Gabriel Adolf Gustafson (8 August 1853 – 16 April 1915) was a Swedish-Norwegian archaeologist. He was responsible for the excavation and conservation of the Oseberg Ship (Osebergfunnet) .

== Biography ==
Gabriel Gustafson was born in Visby, in Gotland County, Sweden. Gustafson studied at the Uppsala University earning a degree in Archaeology (1871). He was a professor at Uppsala University (1875–1889). Gustafson was employed by the University of Bergen as a conservator from 1889 to 1900. In 1900, following the death of Oluf Rygh, he was appointed manager of the University Museum of National Antiquities at University of Kristiania, (now University of Oslo) and professor of archaeology.

Gustafson is best known for his work, together with Haakon Shetelig, during 1904–05 on the Viking Age Oseberg ship (Osebergskipet) near Tønsberg in Norway. He was awarded with the appointment of Knight of 1 Class of the Order of St. Olav in 1911.

Although Gustafson is best known for his work on the Oseberg find, starting in 1893, he led the local branch of the Society for the Preservation of Ancient Norwegian Monuments. Gustafson and Hans Aall, a Norwegian politician, prepared a bill, supported by Jørgen Brunchorst, a naturalist, politician and Member of Parliament, that created the Norwegian Cultural Heritage Act (Bill of 1897).
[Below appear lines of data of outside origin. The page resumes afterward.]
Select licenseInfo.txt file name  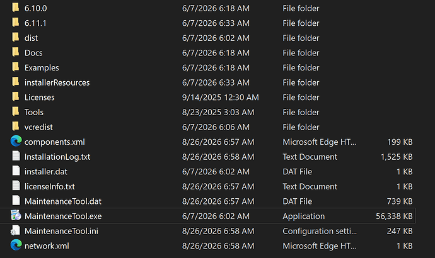click(x=50, y=187)
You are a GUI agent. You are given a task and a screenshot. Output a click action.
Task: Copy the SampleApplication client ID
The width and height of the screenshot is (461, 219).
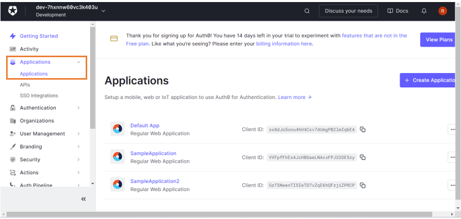363,157
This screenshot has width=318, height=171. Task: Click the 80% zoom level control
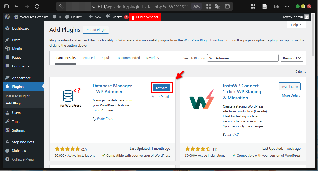coord(196,6)
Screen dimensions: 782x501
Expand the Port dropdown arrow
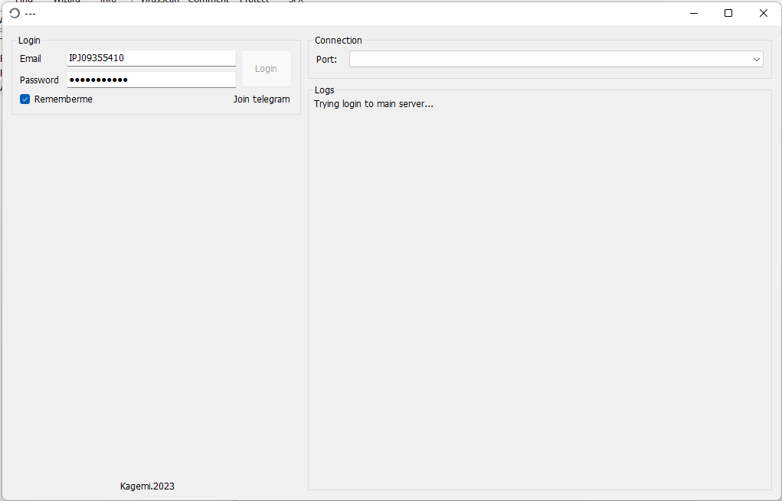(x=757, y=59)
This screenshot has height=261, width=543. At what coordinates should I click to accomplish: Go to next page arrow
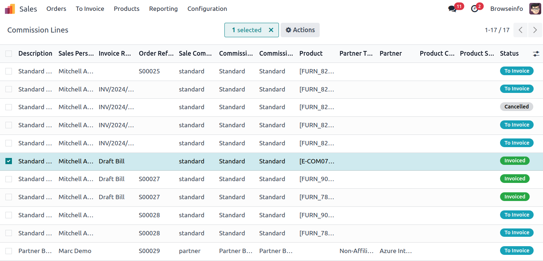535,30
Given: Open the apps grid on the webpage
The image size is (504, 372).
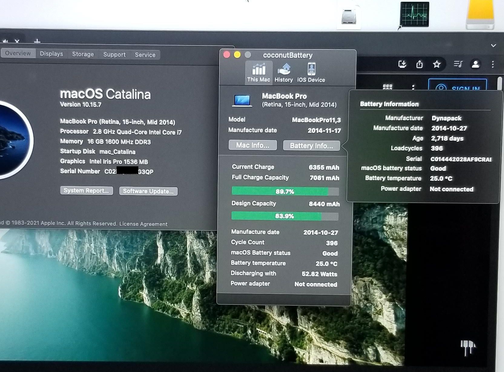Looking at the screenshot, I should click(x=387, y=87).
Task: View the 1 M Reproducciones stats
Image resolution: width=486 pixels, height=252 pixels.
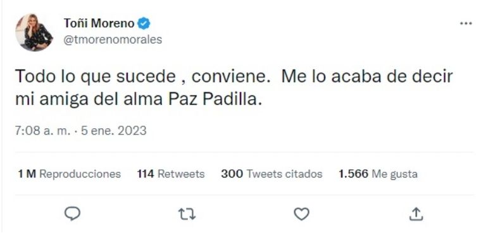Action: click(x=69, y=174)
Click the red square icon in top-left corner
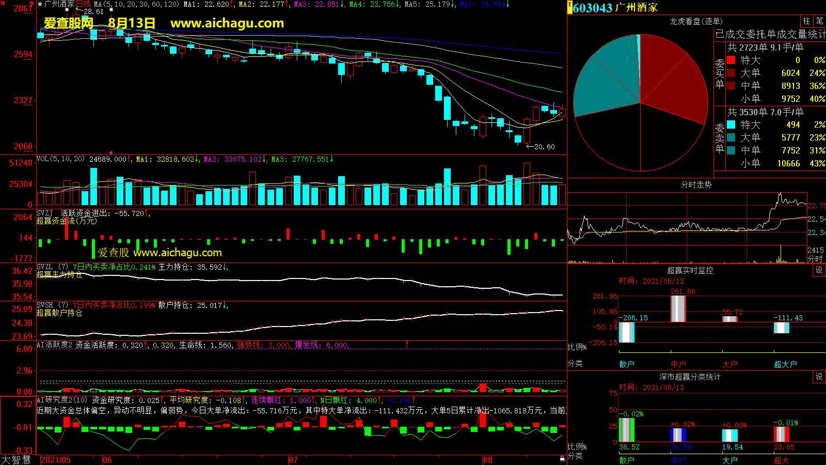Viewport: 826px width, 465px height. click(x=3, y=3)
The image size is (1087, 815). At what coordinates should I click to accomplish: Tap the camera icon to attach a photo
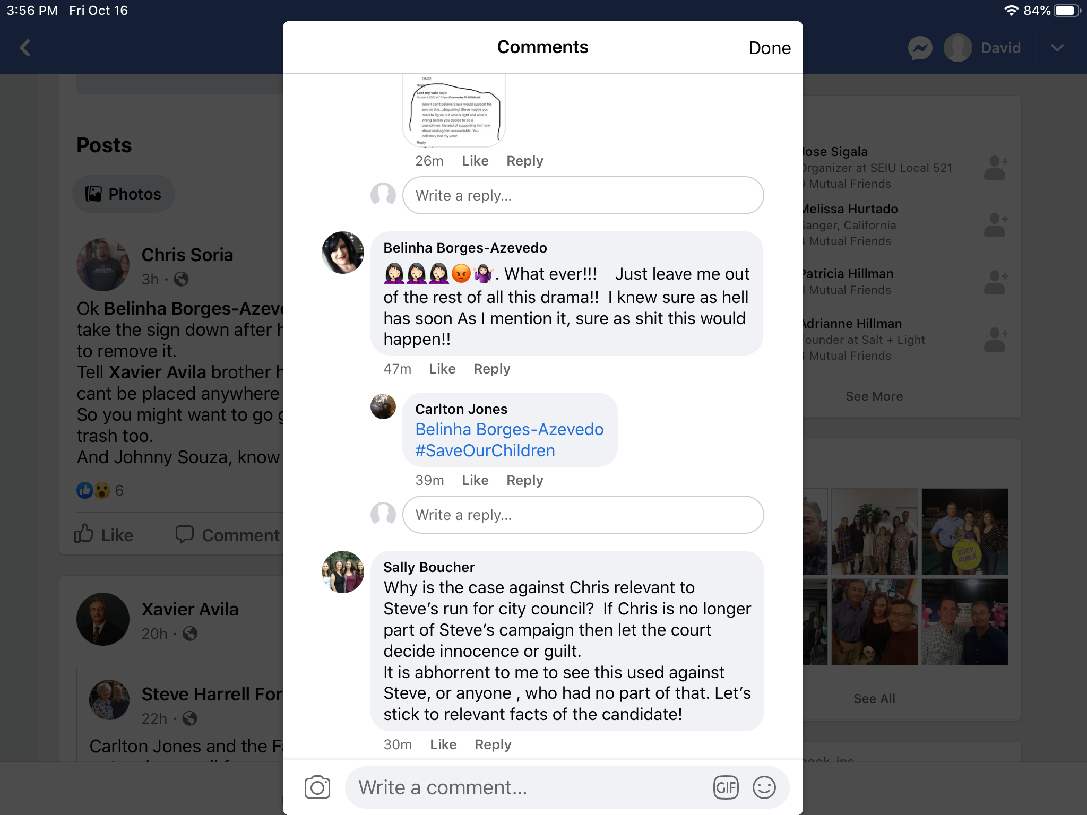click(317, 787)
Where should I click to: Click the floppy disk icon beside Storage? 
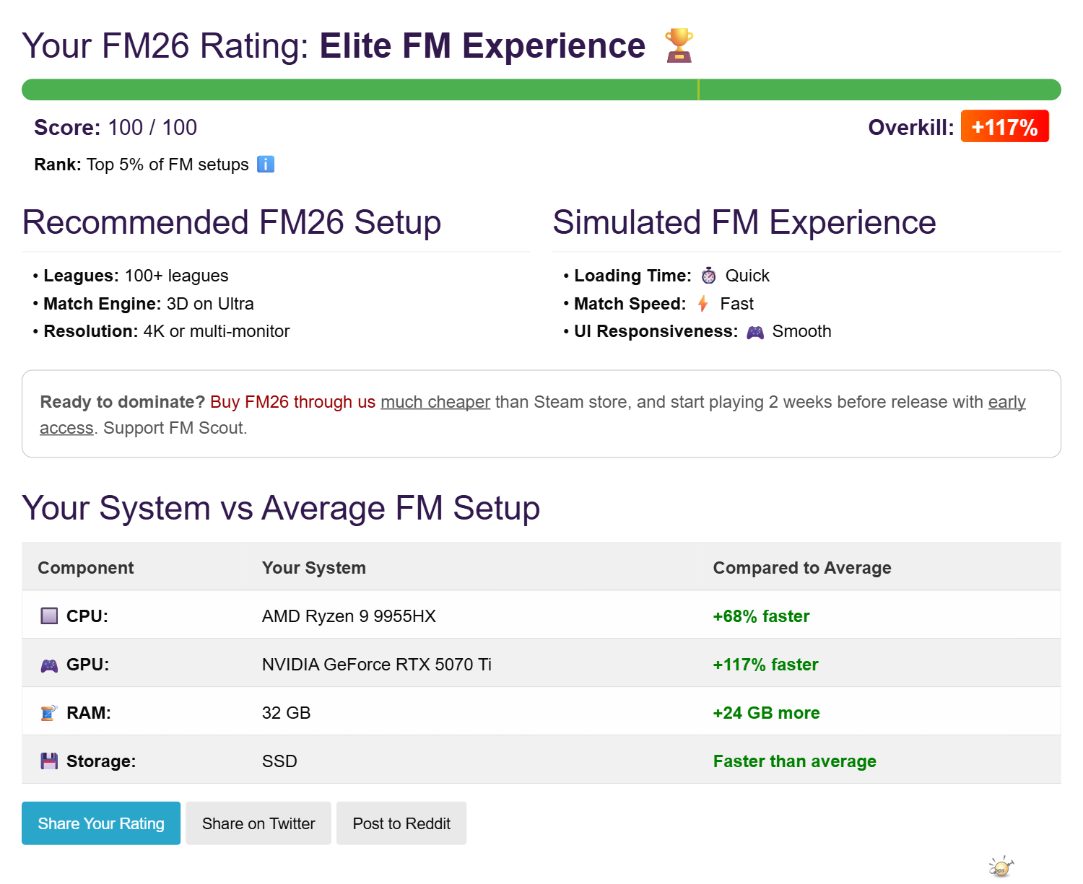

The law took effect in 1905. Today, this act is regarded as a supreme Norwegian law that takes precedence over other laws in cases of mutual conflict.

== Other sources ==
- Hagen, Anders (1968) The Viking Ship Finds: The Oseberg, Gokstad, and Tune Ships (Universitetets Oldsaksamling)
- Hougen, Bjørn (1965) Gabriel Gustafson, et 50-års minne (in "Viking", book 29", Oslo: Norsk Arkeologisk Selskap)
- Shetelig, Haakon (1928) Queen Asa's Sculptors: Wood Carvings found in the Oseberg Ship, Norway (London: Burlington House)
- Sjovold, Thorleif (1969) The Oseberg Find and the Other Viking Ship Finds Mary Fjeld Sjovold, translation (Universitetets Oldsaksamling)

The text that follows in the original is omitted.